Goal
Copy the forum post word for word, from "Feb 17, 2004" up to and including "to get nasty.".

Page extract
_ _ _ _ _

Feb 17, 2004 20:08
Okay, I have held off telling my story for too long. Time for true confessions.
I have recently been reading a lot of gay erotic/romantic stories on the internet. Who says that stories and films don't impact our minds?!? I've been reading and reading and getting all sorts of images and ideas about sexual escapades that I finally went and experimented. On Valentines Day, I was feeling a little bit isolated and down. I called Dave to see if he could go to lunch with me but he was busy (Also, he doesn't like to celebrate the holidays. I called my friends Robert and Alex, neither of which I heard back from. V was busy with her show, and my land lord was coming into town for the night. So, not only did I have to be out of my home, I had no one to hang with. So I decided to get nasty.
I went to the local adult video story that has booths with glory holes and decided to be a total slut.

_ _ _ _ _

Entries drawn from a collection
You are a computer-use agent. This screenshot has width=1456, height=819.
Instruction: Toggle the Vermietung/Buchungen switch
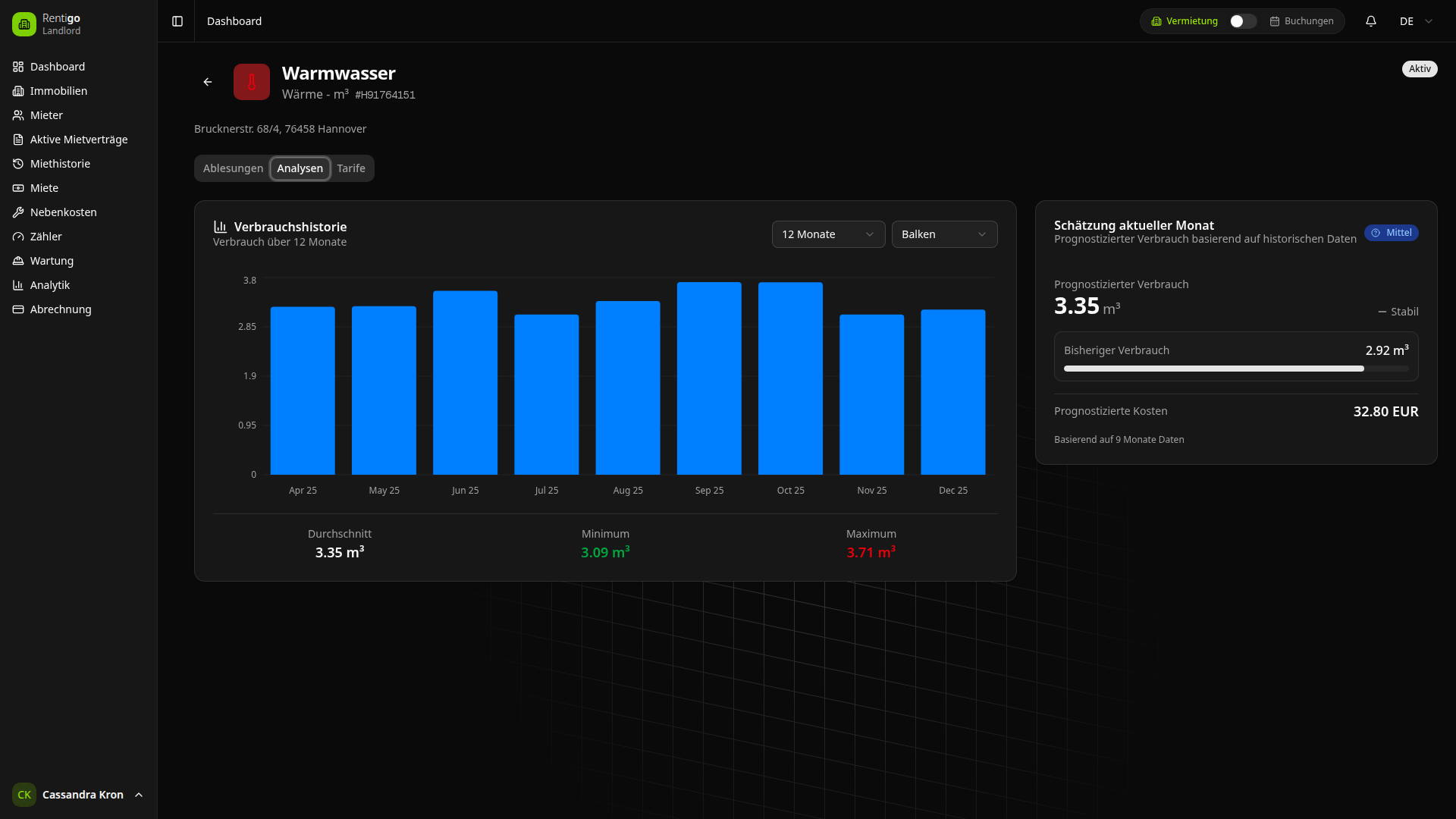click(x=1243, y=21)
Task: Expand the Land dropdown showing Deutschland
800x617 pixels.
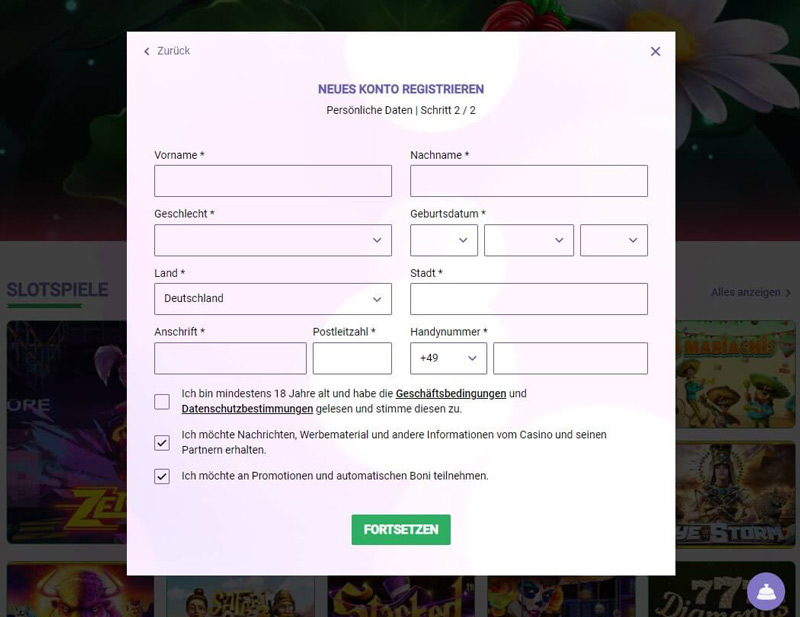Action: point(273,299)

_ _ _ _ _

Reply
Feb 17, 2004 20:08
Okay, I have held off telling my story for too long. Time for true confessions.
I have recently been reading a lot of gay erotic/romantic stories on the internet. Who says that stories and films don't impact our minds?!? I've been reading and reading and getting all sorts of images and ideas about sexual escapades that I finally went and experimented. On Valentines Day, I was feeling a little bit isolated and down. I called Dave to see if he could go to lunch with me but he was busy (Also, he doesn't like to celebrate the holidays. I called my friends Robert and Alex, neither of which I heard back from. V was busy with her show, and my land lord was coming into town for the night. So, not only did I have to be out of my home, I had no one to hang with. So I decided to get nasty.